60,000 tons of explosive chemical ammonium nitrate lost in shipping: report

About 60,000 tons of an explosive chemical disappeared from a rail car last month as it was being shipped through the western US, according to reports.

Explosives company Dyno Nobel reported the vanishing ammonium nitrate — the main ingredient in Timothy McVeigh’s 1995 bombing in Oklahoma City — to the federal National Response Center on May 10, KQED reported.

The chemical, which can also be used as a fertilizer, was put on a rail car that departed Cheyenne, Wyo., on April 12, headed for California, and the rail car was found empty two weeks later during a stop in the Mojave Desert, the outlet said.

Four separate investigations have since been launched.

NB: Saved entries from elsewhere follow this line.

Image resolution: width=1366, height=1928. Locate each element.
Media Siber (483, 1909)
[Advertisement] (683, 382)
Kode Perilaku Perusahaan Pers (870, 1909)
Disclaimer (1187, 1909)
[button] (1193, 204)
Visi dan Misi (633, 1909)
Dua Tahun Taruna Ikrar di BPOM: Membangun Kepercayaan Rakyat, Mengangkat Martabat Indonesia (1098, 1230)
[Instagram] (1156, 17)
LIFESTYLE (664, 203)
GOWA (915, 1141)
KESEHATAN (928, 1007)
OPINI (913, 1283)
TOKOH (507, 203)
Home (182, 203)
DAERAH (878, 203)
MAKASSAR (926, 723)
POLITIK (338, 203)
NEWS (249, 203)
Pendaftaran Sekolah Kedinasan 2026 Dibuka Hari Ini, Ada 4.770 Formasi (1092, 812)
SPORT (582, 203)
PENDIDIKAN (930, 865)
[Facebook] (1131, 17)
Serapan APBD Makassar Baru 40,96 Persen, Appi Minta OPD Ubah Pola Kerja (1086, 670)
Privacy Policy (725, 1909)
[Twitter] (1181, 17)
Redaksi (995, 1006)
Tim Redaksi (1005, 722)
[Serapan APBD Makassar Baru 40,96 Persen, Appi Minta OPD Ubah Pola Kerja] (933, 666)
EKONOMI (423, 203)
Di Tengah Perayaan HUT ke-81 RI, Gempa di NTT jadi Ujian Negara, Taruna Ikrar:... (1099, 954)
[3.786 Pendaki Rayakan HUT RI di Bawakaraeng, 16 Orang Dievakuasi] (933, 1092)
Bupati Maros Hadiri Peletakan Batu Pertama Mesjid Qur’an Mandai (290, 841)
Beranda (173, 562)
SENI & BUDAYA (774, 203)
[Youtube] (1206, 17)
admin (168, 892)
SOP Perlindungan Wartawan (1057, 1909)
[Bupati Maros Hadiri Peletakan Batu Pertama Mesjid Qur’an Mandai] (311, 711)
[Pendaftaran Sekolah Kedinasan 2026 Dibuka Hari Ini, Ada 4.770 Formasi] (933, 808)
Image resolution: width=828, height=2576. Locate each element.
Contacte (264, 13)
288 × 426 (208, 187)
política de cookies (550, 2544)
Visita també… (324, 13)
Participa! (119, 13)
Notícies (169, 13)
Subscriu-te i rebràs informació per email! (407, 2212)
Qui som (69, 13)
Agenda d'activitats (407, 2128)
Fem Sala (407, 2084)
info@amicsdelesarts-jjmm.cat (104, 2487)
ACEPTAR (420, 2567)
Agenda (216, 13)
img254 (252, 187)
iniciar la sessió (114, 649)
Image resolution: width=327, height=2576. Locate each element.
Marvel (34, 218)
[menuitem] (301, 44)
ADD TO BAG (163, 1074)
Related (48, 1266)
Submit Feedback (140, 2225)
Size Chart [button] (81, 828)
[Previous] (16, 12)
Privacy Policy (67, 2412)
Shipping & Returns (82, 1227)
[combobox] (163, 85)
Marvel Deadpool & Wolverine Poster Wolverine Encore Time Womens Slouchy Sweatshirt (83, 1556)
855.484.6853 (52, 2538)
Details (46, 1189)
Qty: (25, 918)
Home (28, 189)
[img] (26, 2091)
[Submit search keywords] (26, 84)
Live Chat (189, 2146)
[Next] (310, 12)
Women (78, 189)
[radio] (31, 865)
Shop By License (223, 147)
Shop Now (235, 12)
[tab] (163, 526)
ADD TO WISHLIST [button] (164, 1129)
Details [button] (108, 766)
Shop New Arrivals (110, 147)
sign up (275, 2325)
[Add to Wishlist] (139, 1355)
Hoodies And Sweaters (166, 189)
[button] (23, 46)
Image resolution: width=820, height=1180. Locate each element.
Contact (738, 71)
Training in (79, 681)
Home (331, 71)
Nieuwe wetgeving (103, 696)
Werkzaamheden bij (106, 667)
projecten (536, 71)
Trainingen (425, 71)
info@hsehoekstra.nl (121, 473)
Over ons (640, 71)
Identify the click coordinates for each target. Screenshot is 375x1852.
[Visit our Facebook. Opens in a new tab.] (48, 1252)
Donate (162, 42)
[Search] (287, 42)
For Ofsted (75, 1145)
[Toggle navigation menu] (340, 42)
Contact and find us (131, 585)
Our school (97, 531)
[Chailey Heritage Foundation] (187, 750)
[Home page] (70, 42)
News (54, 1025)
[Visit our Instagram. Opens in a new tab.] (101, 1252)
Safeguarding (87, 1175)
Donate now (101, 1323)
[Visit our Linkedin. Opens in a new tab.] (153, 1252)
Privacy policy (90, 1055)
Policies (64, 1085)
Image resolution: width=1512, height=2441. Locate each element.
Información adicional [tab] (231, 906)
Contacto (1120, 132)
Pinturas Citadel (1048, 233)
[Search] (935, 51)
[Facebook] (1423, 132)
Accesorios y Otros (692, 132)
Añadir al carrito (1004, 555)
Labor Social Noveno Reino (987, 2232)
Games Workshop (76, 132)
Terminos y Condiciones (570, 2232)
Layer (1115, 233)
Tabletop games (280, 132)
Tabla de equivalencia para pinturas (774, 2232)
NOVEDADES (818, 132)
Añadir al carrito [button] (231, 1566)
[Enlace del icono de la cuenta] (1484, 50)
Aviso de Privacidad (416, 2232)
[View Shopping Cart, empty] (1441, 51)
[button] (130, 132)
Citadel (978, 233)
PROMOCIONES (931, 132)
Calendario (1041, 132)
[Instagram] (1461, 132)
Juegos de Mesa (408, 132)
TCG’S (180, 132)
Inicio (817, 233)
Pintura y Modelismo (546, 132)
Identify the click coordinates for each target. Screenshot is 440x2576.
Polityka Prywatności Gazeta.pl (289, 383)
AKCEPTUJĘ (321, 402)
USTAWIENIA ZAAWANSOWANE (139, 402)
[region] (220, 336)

The company was shipping the ammonium nitrate in pellet form and believes it may have begun falling out of the rail car at some point during the trip, a Dyno Nobel spokesman told KQED.

Ammonium nitrate was the main ingredient in Timothy McVeigh’s 1995 bombing in Oklahoma City.
“The railcar was sealed when it left the Cheyenne facility, and the seals were still intact when it arrived in Saltdale [Calif.]. The initial assessment is that a leak through the bottom gate on the railcar may have developed in transit,” the spokesperson told the station.

Dyno Nobel did not immediately return The Post’s request for comment.